Adapting the Medical elements of the UK’s Commando Force to be able to operate effectively in the Extreme Cold Weather Environment

Richard Howes1,2,3 Steve Andrews1,2

1Medical Squadron, Commando Logistics Regiment, 3Commando Brigade, UK, [email protected]; 2Defence Medical Services, UK; 3Royal Victoria Infirmary, Newcastle-upon-Tyne, UK

Introduction: The UK has committed to supporting Arctic Partners with an increase in military presence. To facilitate this a review of current capability gaps at delivering Role 2 care in the Extreme Cold Weather (ECW) was conducted and recommendations were made.

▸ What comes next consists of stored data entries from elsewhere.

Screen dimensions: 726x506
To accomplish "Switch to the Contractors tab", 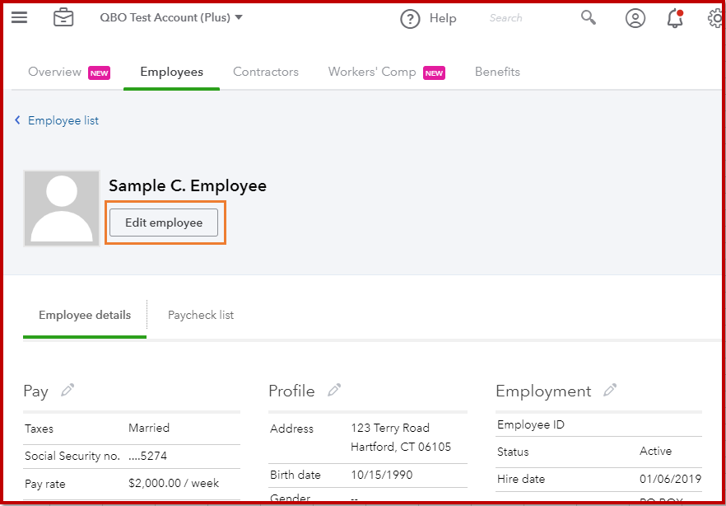I will (266, 72).
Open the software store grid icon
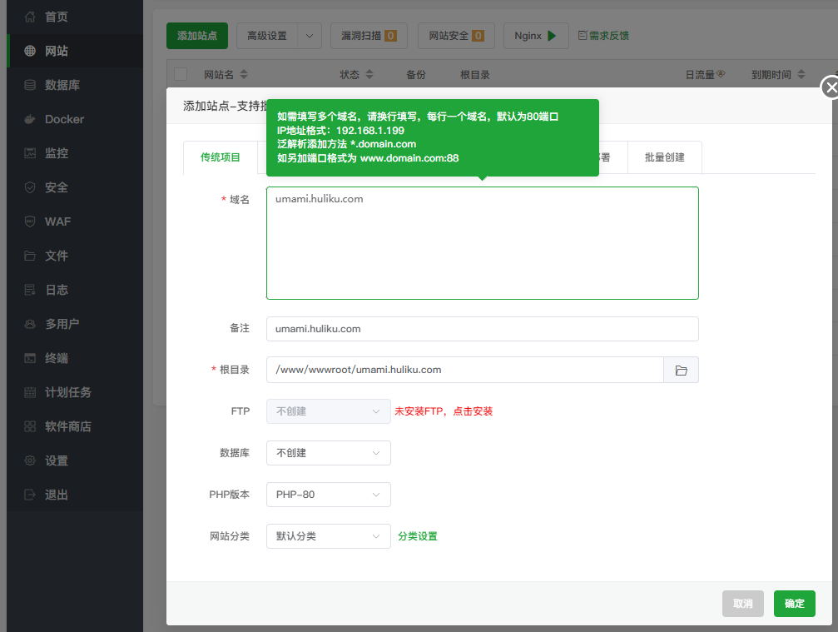 (30, 426)
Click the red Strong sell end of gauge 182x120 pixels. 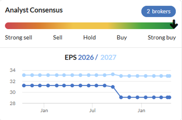(8, 26)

Discussion: A 5-man team embedded with the Norwegian Role 2 Facility on Ex NORTHERN WINDS 19 and assessed the current UK level of capability and identified the keys gaps. The 5 domains reviewed were:

  1. Command and Control

  2. Deploy and Establish

  3. Treat

  4. Manoeuvre

  5. Sustain.

Following this assessment, there were 9 key recommendations. These recommendations were:

  1. Review Tentage infrastructure and acquire a more suitable solution

  2. Review methods of transport of bulk medical supplies

  3. Increase holdings of damtherm heaters

  4. Introduce a Cold Weather Medical Training Package for all medical personnel

  5. Introduce a tailored Cold Weather Warfare Course for Arctic Deployment 20

  6. Comprehension Pre-Deployment training for all medical personnel

  7. Improve basic level of soldiering for Royal Navy Medicks and Secondary Care personnel

  8. Investigate the ability of 3 Commando Brigade to transport water in ECW

  9. Improve coordination with Norwegian Medical Assets for future deployments to facilitate coalition patient care pathways.

Conclusion: Returning to operating at scale in the Arctic presents significant challenges to Armed Forces and particular to medical elements. Alterations to standard methods of care and the usual logistics and infrastructure is required to deliver a safe operational patient care pathway.

Disclosure statement

No potential conflict of interest was reported by the author(s).